Work request - Retype the records below from their first line through the line holding "You are a GUI", including both ends and no pictures.

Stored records
Content starts

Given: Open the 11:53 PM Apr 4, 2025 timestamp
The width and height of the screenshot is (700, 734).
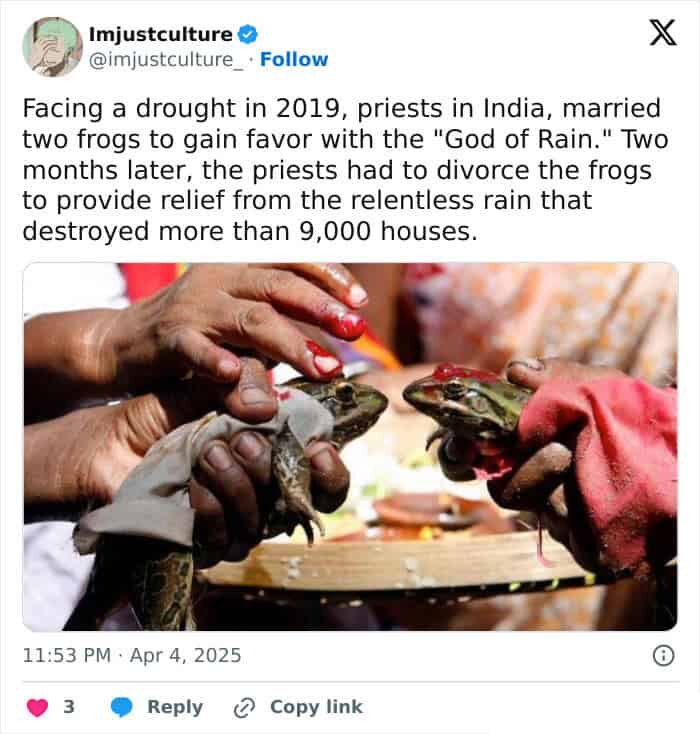Looking at the screenshot, I should pos(132,656).
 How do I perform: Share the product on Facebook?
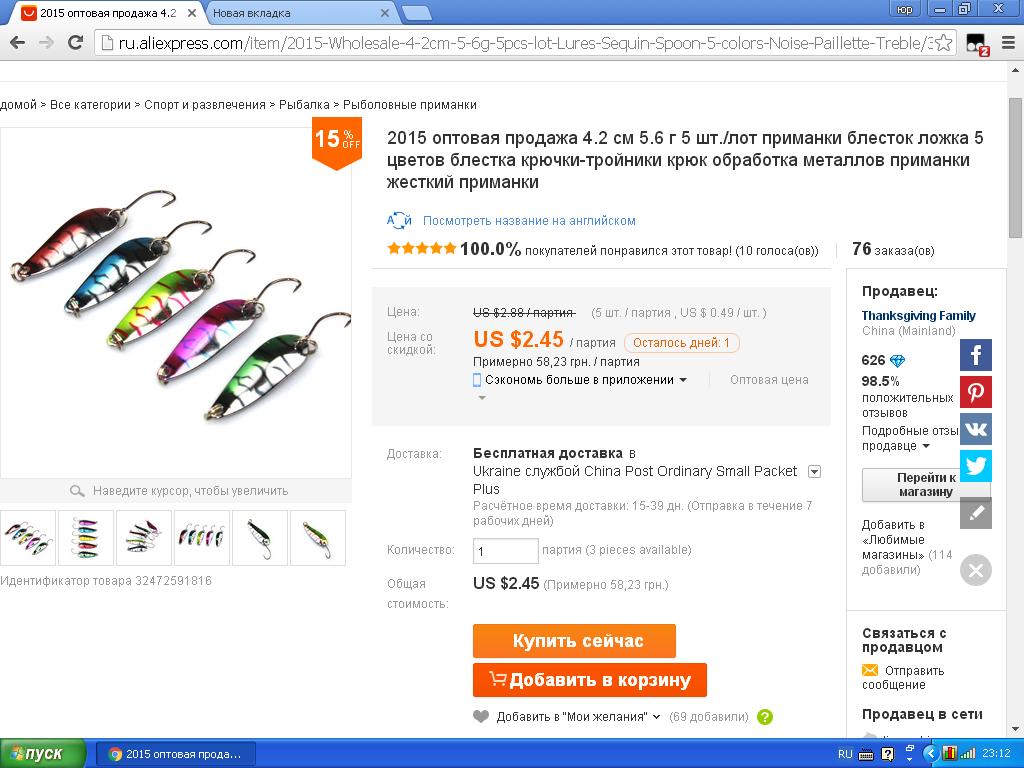976,355
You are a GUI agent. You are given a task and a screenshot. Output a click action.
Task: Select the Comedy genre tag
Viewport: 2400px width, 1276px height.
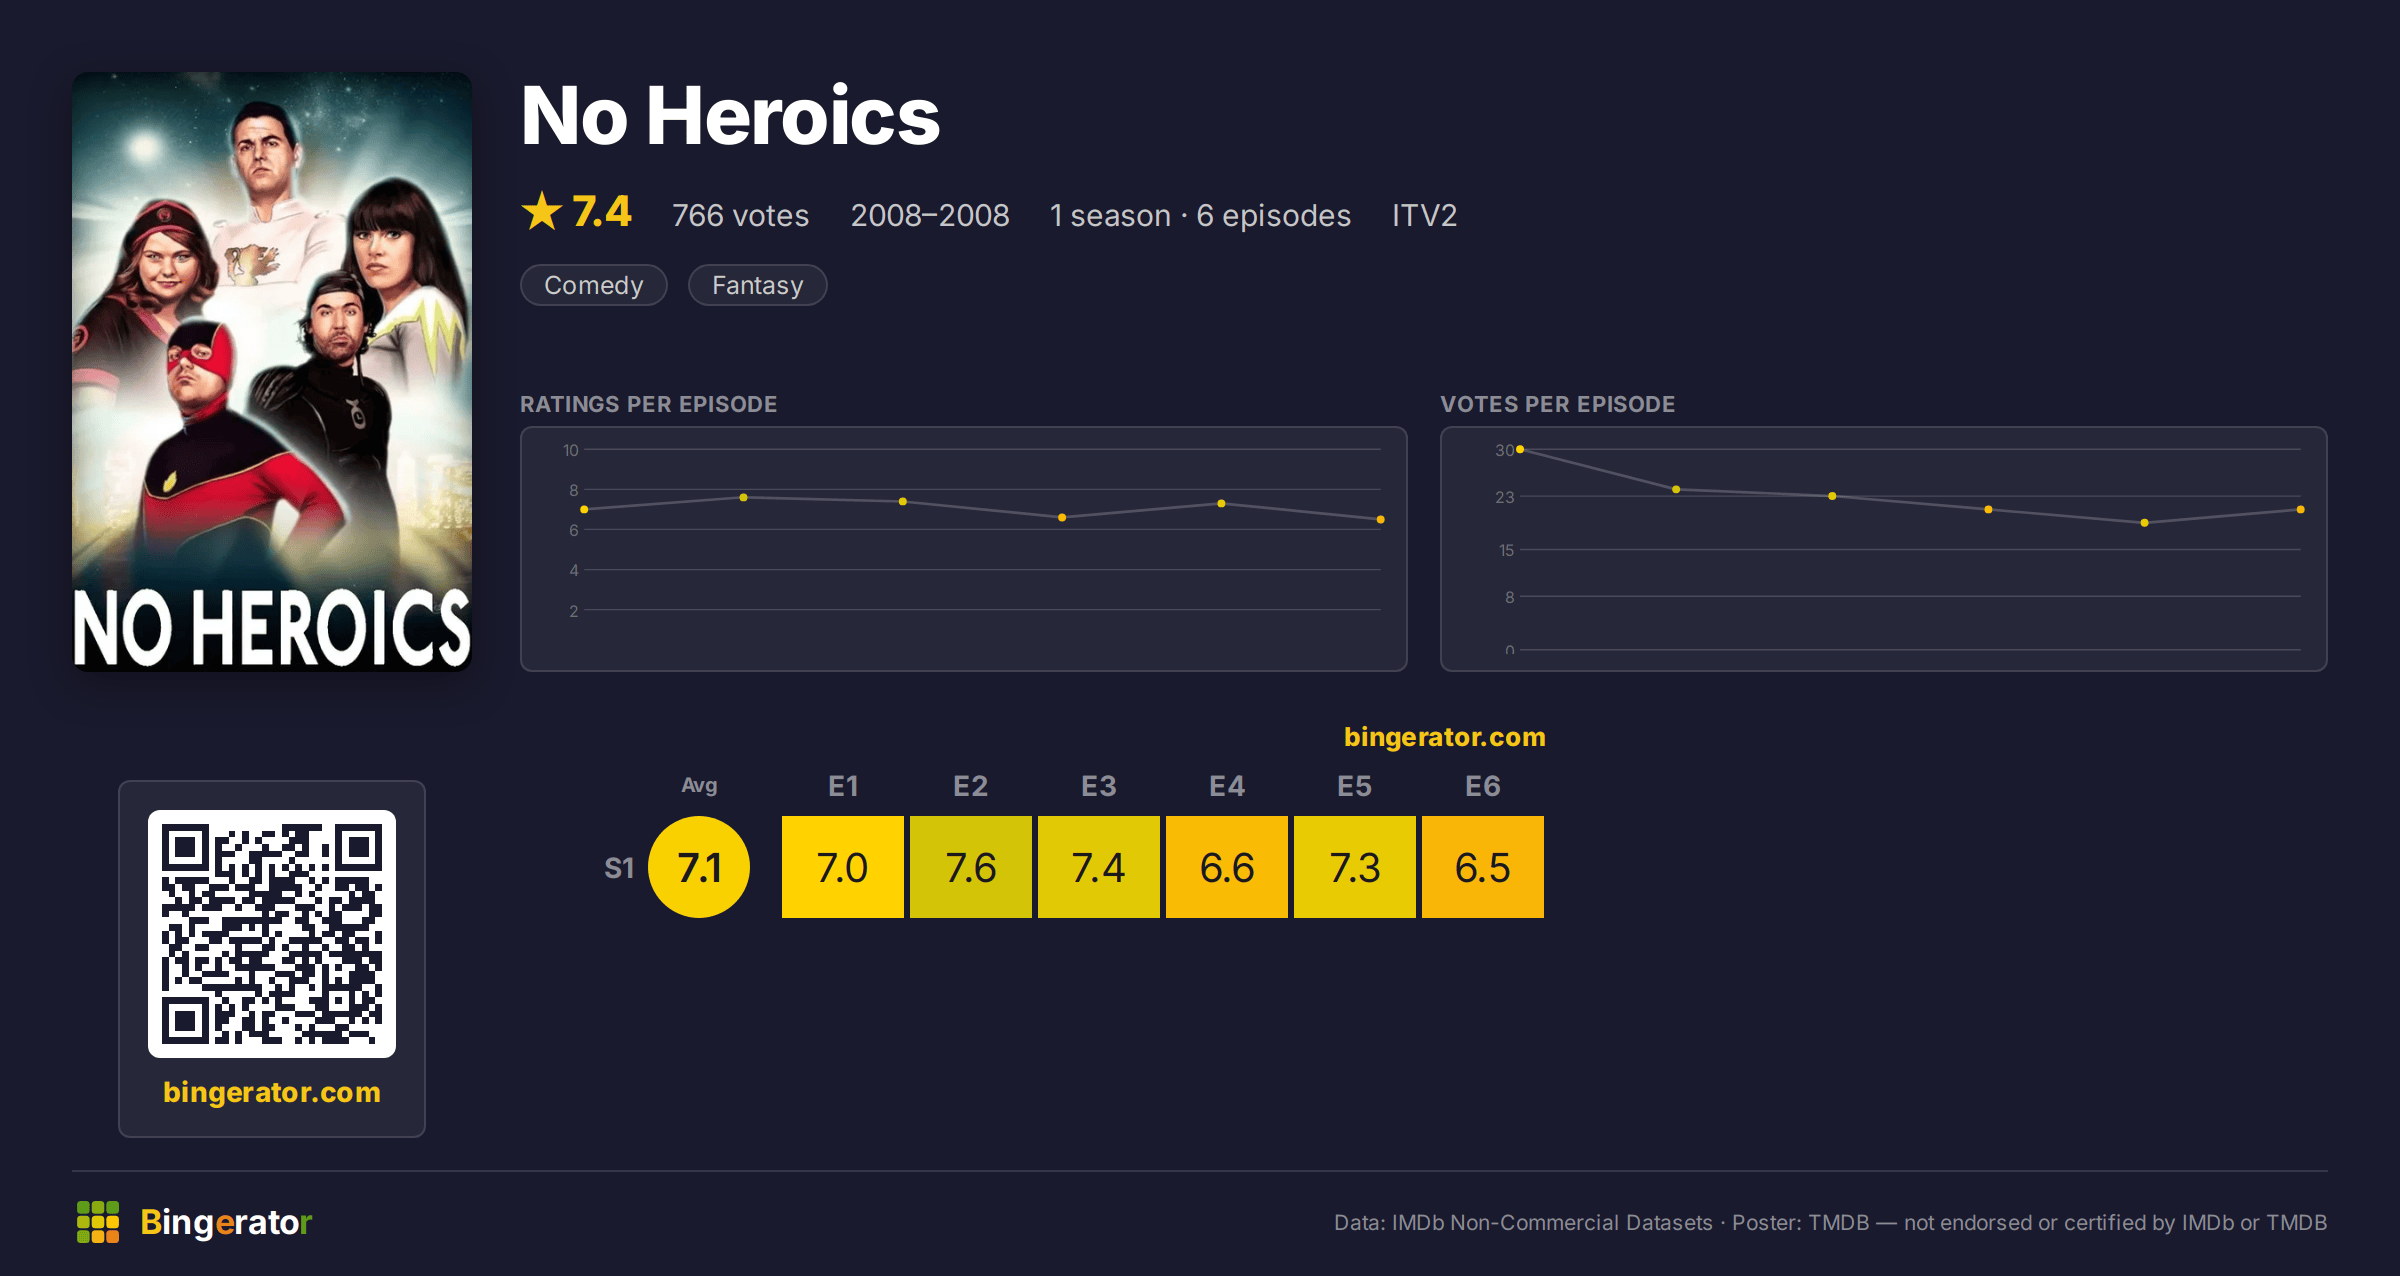point(594,285)
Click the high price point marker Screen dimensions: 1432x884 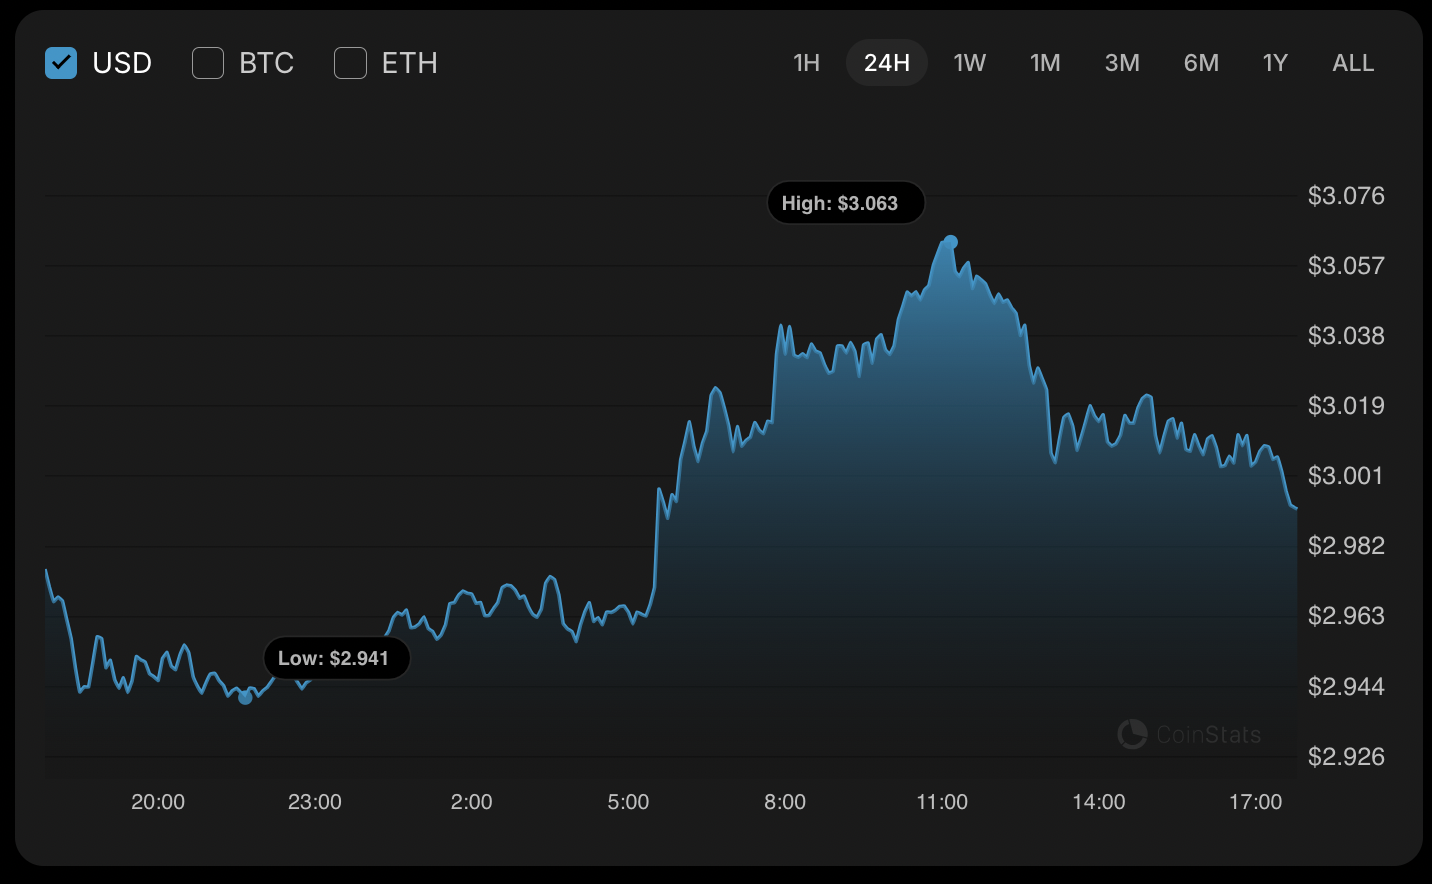(x=951, y=242)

Content ends

The completed task -
Given: Open the 11:53 PM Apr 4, 2025 timestamp
The width and height of the screenshot is (700, 734).
Looking at the screenshot, I should pos(132,656).
 How do I perform: Share the product on Facebook?
976,355
You are a GUI agent. You are given a task and a screenshot. Output a click action.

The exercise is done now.